On the few occasions when poor play required a leader’s stern words, Miller was the one who stepped up and demanded a better effort. And he’s been more than willing to speak as critically of himself, a trait not always found in today’s athlete.
“(I feel) like I have a good rapport with everybody and, further, if I’m going to say something, which isn’t too often, I hope it carries some meaning,” Miller said. “I have to be cognizant and aware of what’s going on and I just want to carry myself as a professional this year and when there’s been situations, you know, I tried to handle them as best I could.”
Miller has been very good in the playoffs, but improvements are still in order as the Sabres start tangling with the big boys. Teams are starting to fire high at his glove with more frequency. And Ottawa’s firepower and accuracy is far superior to that of the Rangers and Islanders.
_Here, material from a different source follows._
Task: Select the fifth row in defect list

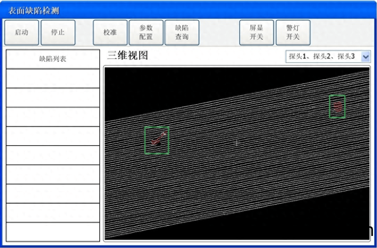Action: [x=53, y=155]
Expect any flaws to be exploited often and early by the likes of Jason Spezza, Dany Heatley and Daniel Alfredsson, who’s finally proving he also can be a leader.
If Miller outplays Ray Emery, the Sabres’ chances improve exponentially. If not, he’ll have to critique himself in the most difficult spotlight. Even if the latter happens, expect Miller to step up and speak the truth, even if it’s in a few short sentences.
He knows nothing but Lord Stanley’s Cup will make this a successful season.
“There’s plenty of motivation at the end of this road. It’s going to take a month of hockey to do it,” he said. “We’ve got two weeks of hockey committed to the Senators. That’s all we have to do.”